=== Task goal ===
Arrange the lines from the one containing "You are a GUI" through the end of the rows as a Markdown table with the columns No. and Line, numbering each entry and skipping blank lines. Leave the pictures out.

=== Word and item position data ===
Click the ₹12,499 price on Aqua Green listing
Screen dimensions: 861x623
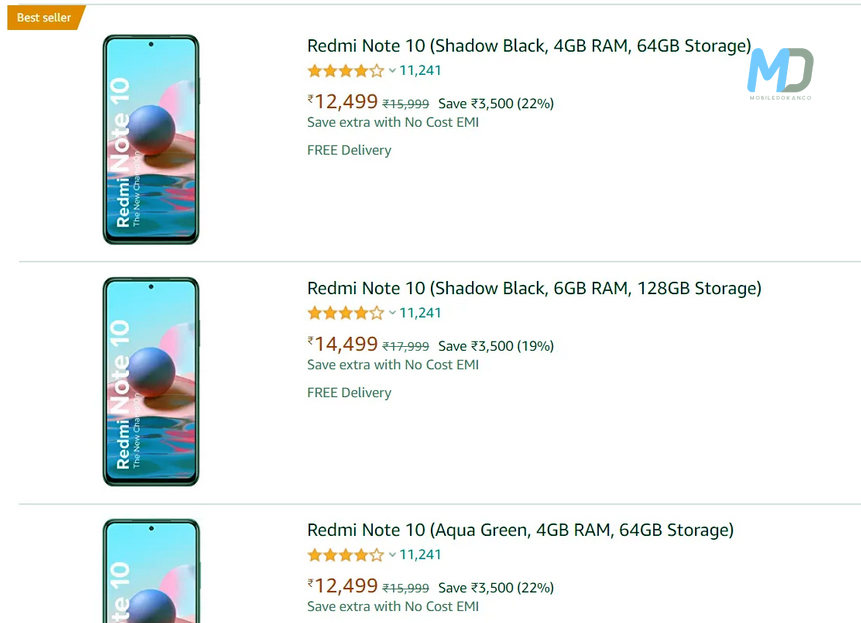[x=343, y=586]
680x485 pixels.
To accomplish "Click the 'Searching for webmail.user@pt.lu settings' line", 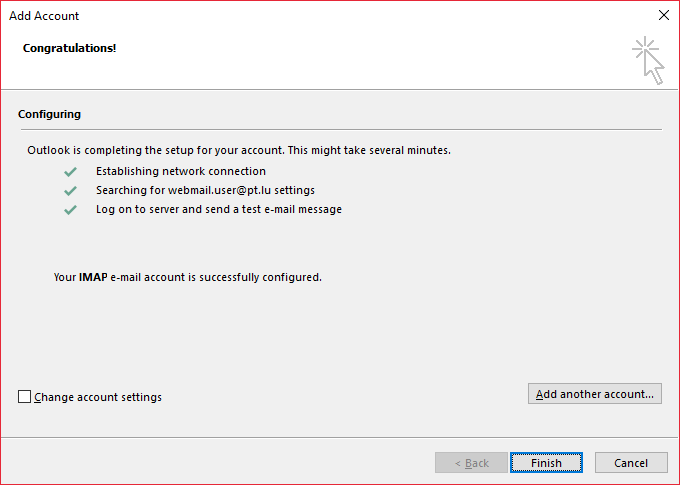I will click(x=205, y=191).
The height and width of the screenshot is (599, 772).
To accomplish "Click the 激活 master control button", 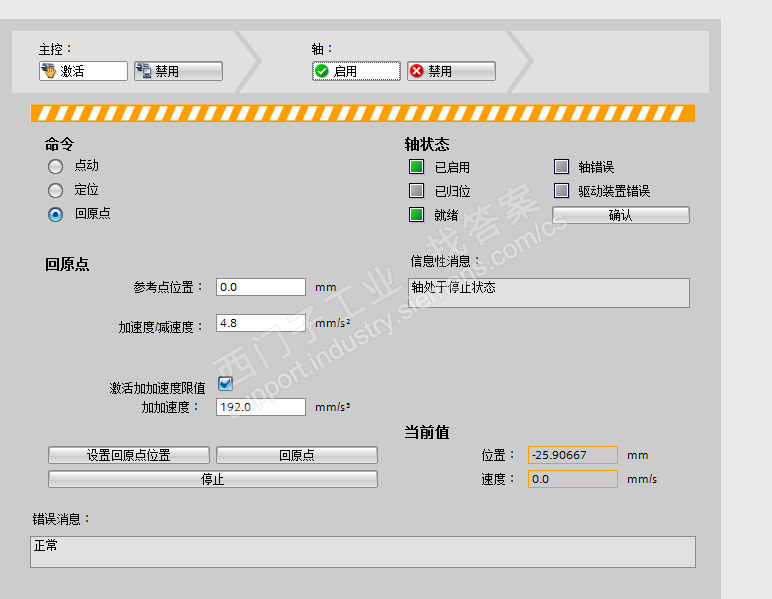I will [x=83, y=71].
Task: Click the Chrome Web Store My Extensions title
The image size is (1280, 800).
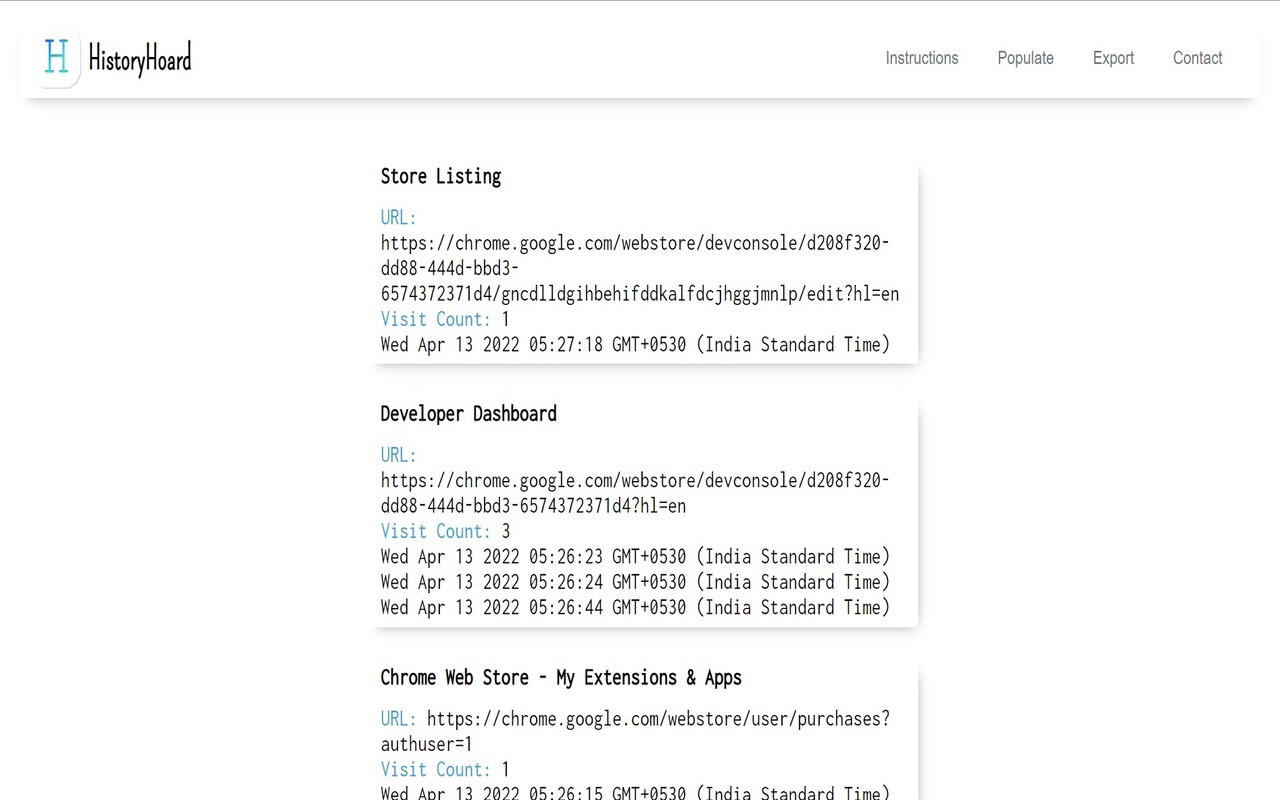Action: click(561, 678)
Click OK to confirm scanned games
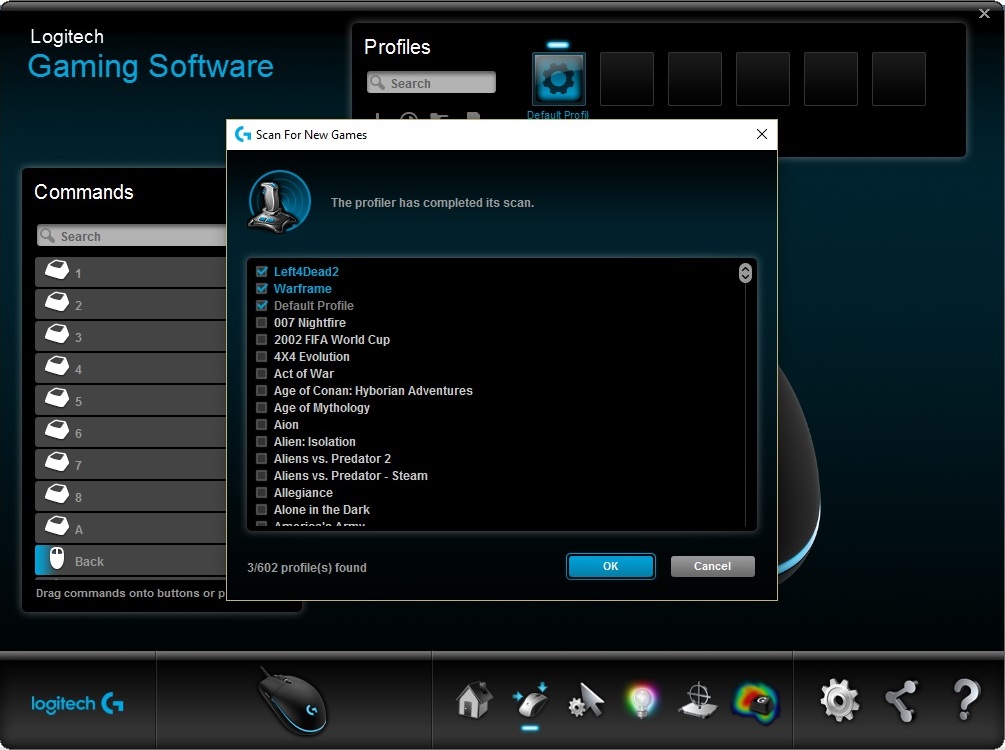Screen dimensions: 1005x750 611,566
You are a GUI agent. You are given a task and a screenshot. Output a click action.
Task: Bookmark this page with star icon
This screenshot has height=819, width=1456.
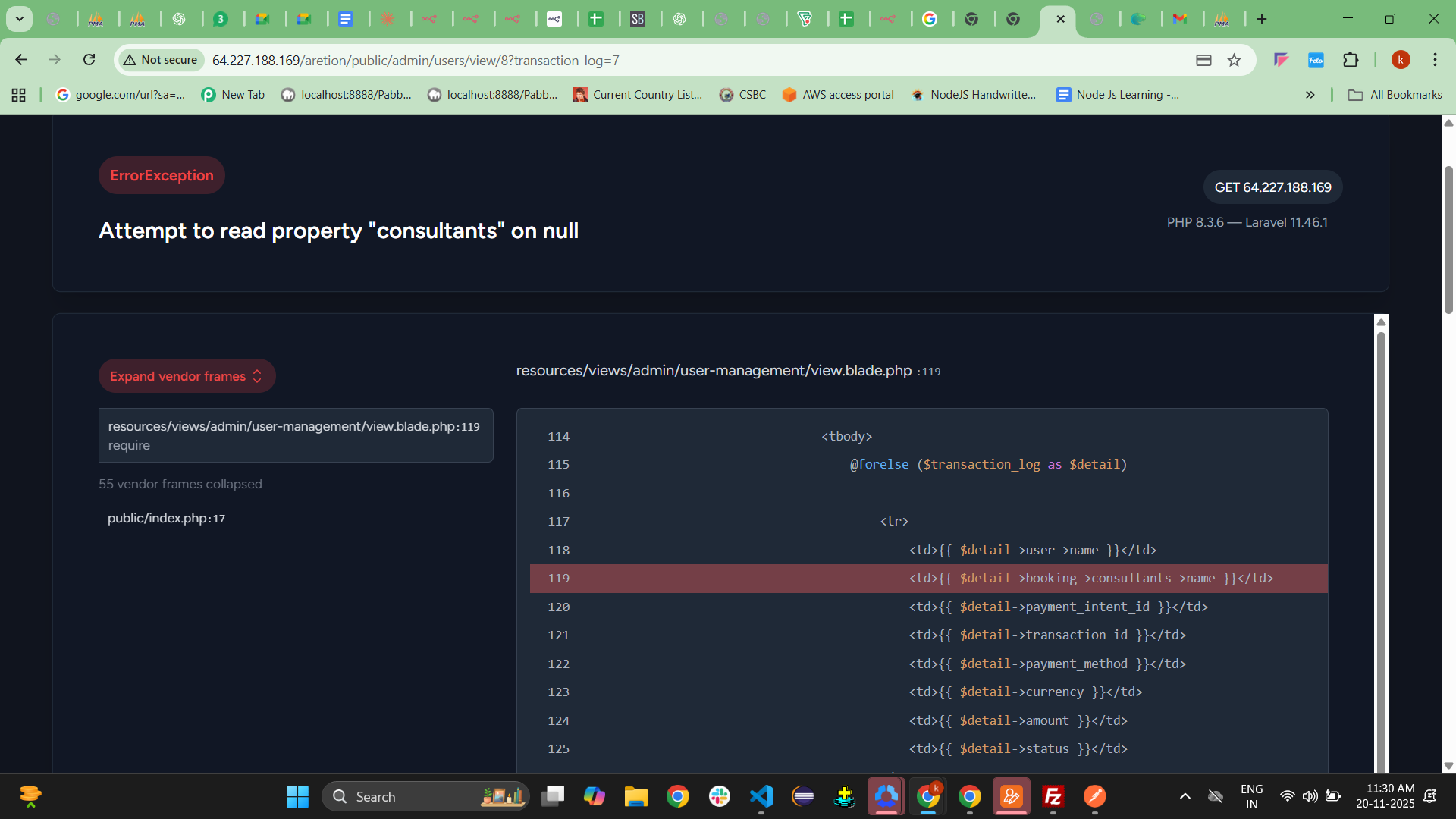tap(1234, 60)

=== Reply to the task ===
| No. | Line |
|---|---|
| 1 | You are a GUI agent. You are given a task and a screenshot. Output a click action. |
| 2 | Task: Bookmark this page with star icon |
| 3 | This screenshot has height=819, width=1456. |
| 4 | tap(1234, 60) |